All through His life He had offered help: He had fed hungry souls and hungry bodies He had opened blind eyes and deaf ears; and lifted up the hands that hung down, and strengthened the feeble knees. He had stood in the Temple and called to all that thirsted to come and drink. Now, in return, He asks for drink, and accepts it. So David, too, in the stress of battle had cried, "Oh that some man would give me a drink of the water out of the cistern that is in Bethlehem!"{1} For both David and David's Son were strong enough to condescend to weakness.

(ii) In the age-long Calvary of the world's history, Jesus cries on man to help Him; and the Giver of all humiliates Himself to ask.

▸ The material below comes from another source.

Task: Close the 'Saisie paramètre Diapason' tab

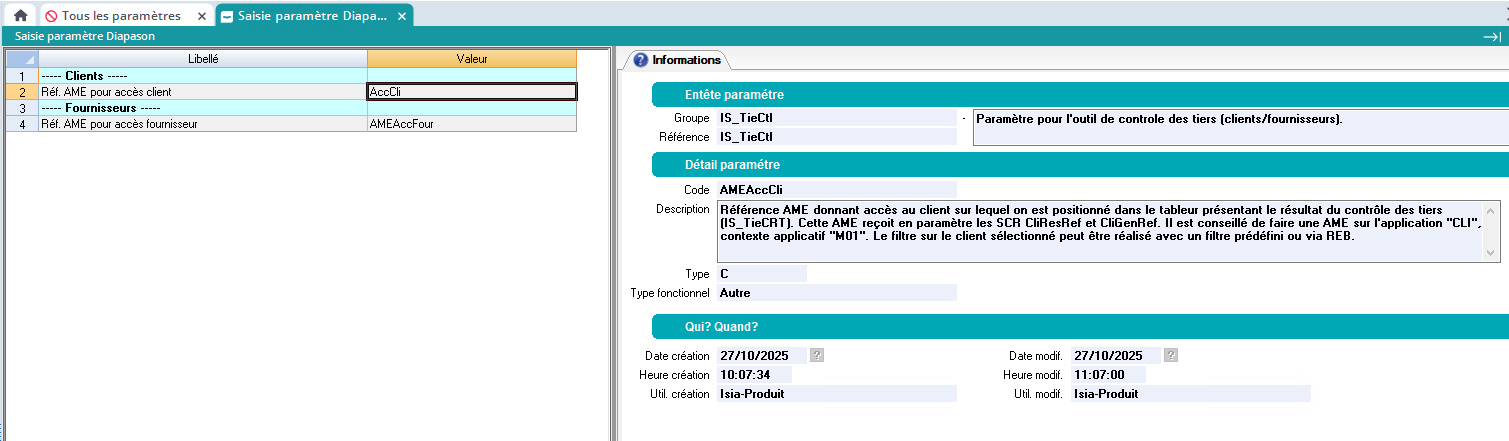Action: (402, 16)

Truly He makes every other appeal first. To the selfish undeveloped soul He speaks in the Voice of Sinai -- "Thou shalt not." To a soul that has made a little progress He offers encouragement and promises. "Blessed is such and such a man, for he shall receive a reward." But here and there are souls that are deaf to Hell and Heaven alike, to whom the future means little or nothing -- souls that are too reckiess to fear Hell, too loveless to desire Heaven. And to those He utters His final heart-piercing appeal. "If you will not accept help from me, give at least help to me. If you will not drink from my hands, give me at least drink from yours. I thirst."

It is an amazing thought that men should have reduced Him to this; and it is a suggestive thought that men who will not respond for their own sakes, will, sometimes, respond for His.

"See," cries Jesus Christ, "you have given up the search; you have turned away from the door and will not knock. You will not take the trouble to ask. So it is I who have to do these things. Behold, it is I who go seeking the lost; it is I who stand at the door and knock. It is I who ask -- who am become a beggar. . . . Have mercy upon me, O my friends, for the Lord hath afflicted me! I no longer offer water; but I ask it; for without it I die."

II. It is good for us then, sometimes, to look at the spiritual life from another standpoint altogether. There come moments and even periods in our lives when religion becomes an intolerable burden; when the search is so long and fruitless that we sicken of it; when no door opens, however vehemently we knock; when we ask, and there is no Voice that answers. At times like this we lose heart altogether. It seems to us even that our own desires are not worth satisfying; that religion, like every instinct of our nature, reaches an end beyond which there is no going; that desire has, in fact, failed, and that we are not even ambitious of attaining heaven. The truth is that we are limited beings; and that the "divine discontent," the desire for the infinite, the endless passion for God, is as much a grace from God as the power to reach to Him and win Him. It is not only that God is our reward, and our Lord; but He must actually be our Way by which we come to Him: we cannot even long for Him without His help.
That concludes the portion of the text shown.